The first feature film from the duo of Whitney Call and Mallory Everton, it’s a triumph of making the most of bare necessities.

The two co-wrote it and co-star. Everton directed with Stephen Meek, who is married to Whitney Call.

The women play sisters Jamie (Whitney) and Blake (Mallory), best friends — as they have been in real life since they were 9 years old.

It’s the early months of the pandemic and they drive from New Mexico to Washington state to rescue their grandmother from her not-safe COVID-hit nursing home.

In real life, the pair’s friendship blossomed in Portland, Ore. They grew up one grade apart and in high school did plays and musicals together.

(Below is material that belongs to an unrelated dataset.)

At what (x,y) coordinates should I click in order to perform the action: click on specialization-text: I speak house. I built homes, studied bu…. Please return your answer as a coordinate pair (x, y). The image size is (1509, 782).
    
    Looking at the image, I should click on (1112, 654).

“We did go to the same college and we both got into the same sketch comedy group on campus,” Everton said. “Then we got the same jobs on the same sketch comedy show.

“We left that show to make a web series, so Whitney and I’ve literally never stopped working together. We really feel very lucky that we’ve been able to rub shoulders this whole time.”

How do two virtual unknowns manage to star, write and direct their movie and get it premiered at one of the premier film fests in the country?

“The last few years,” Call said, “we ended up wearing a lot of hats to make these web series. That was like 20 years of experience packed into these few projects where we realized: We’re going to need to be our own producers. Our own directors. Our own editors. Our own wardrobe specialists.

“It’s a lot to learn. But we have so much of that kind of experience that when the pandemic hit, we were ready to make something — just to stop from going crazy!”

Co-director Meek is also in the film and produced. Everton edited. “And I,” added Call, “did casting, wardrobe and props. We all just did what we could because we knew that no way this film was going to get made unless we wore all those hats.”

It was the first week of July 2020 that they fixed on their comical rescue story. Festival exposure is essential for indie pictures and deadlines were in October.

“We had almost no time,” Everton recalled. “We had to write it in two weeks, shoot it in two weeks and get the first cut out in the first two weeks of October.”

Once SXSW said yes, “Stop and Go” became part of film history.